Mendy Knott: From Policing to Poetry
Conference Chair, Jan Morrill, was asked to find the poet for the 2013 conference. I know nothing of poetry. I've written two poems in my life. One was written in a creative writing class in college. It was so bad that the instructor decided to move the lesson plan on to the next subject. The second poem was written as a joke for my boyfriend. He broke up with me as a result. Now, that I think about it, maybe poetry is a blessing!
I digress (don't I always?) Jan contacted Mendy Knott to speak on poetry at the 45th Annual OWFI Conference. In addition to conducting a session, she's also going to arrange a POETRY SLAM! Woohoo. How cool is that?
Mendy agreed to answer a few nosy questions in order for us to get know her a little better. I have to say, she has the most interesting beginning to a writing career that I've heard in a long time.
1.How did you start your writing career?
I wanted to be a writer from the time I began to read seriously; say 4th or 5th grade. I loved biographies at the time, especially bios about writers and adventurers. Adventuring won out for a long time. I was policing for Atlanta Fulton County PD and was 35 years old. I had just lost 3 car thieves who led me first on a high speed car chase, then on foot through a bit of woods. I had the car but not the perps, and a cut on my hand that bled onto the blacktop at my feet. While waiting for back-up and an ambulance, I watched the drip of my blood like seconds on a watch tick off the time and decided then I would rather be a writer than a cop even if it meant writing in a broom closet and living in a cellar.
2.What was your first sale as an author?
I will never forget my first sale as an author. I was 38 and had written my first chapbook which contained maybe 6 poems at the most, but there were some dandies in there. My artist friend, Jane Voorhees, had designed the cover for "Profound, Profane, or Sacred." I was invited to read and lead a workshop at the Asheville Poetry Festival alongside greats like Marge Piercy and Joy Harjo. I was ecstatic. I made 50 copies of my chapbook, because as a bookseller that's all I could afford, and sold them for $5 each. I sold out and couldn't believe my good fortune as I felt that wad of $250 in my pocket. For the first time in my life, I said to myself, "I AM a poet."

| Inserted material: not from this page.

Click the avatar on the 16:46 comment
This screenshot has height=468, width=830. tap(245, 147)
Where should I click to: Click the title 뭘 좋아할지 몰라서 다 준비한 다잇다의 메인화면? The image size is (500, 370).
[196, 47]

3.When do you write, and how long?
I write first thing in the morning. I'm at it by 7 a.m. at the latest. I happily join a long line of bed-writers like Capote, Collette, Walker Percy, and Mark Twain. I write one hour at the very least and that is if I have appointments or non-writing work to do. I like to write for 2-4 hours and can do this happily with the light pouring in my windows, watching the birds at the feeder and as they bathe in the sun. However, revision requires a different part of my brain and a different setting. For this, I have a desk top computer and a tiny office dedicated to this necessary but more difficult process.
4. What's it like to be an author in 3 words?
Expectant, Exhilarating, Exhausting.
5.A passage from my book that gets to the heart of the matter.
From the book's title poem, "A Little Lazarus": "And that's how it was with the hummingbird./ Like some biblical Martha Stewart I worked, worked, worked/ while you performed a miracle./ Hard labor without love is just more work./ It's love that makes a miracle./ And the hummer perched upright now on your thumb/ not looking the least bit frightened, only stunned./ I watched as you touched your finger to that bright and shining feeder,/ drew back one glistening drop of sugar water and held it out to him./ He dipped his needle beak and sipped it from your fingertip,/ then flew. Just lifted up and flew/ as if he'd never been a broken body lying on a porch step,/ as if the sweetened water from a bright and shining feeder was a baptism/ and you a layer on of hands, healing/ with your quiet words of comfort/and a clean bird feeder."
6.I think people should read "A Little Lazarus" because there are a lot of people who have preconceived notions about what poetry is. My poems are designed to tell the reader a story; to share a world of images which we understand are often fraught with pain, but which also contain the simple miracles that make life not only bearable, but beautiful.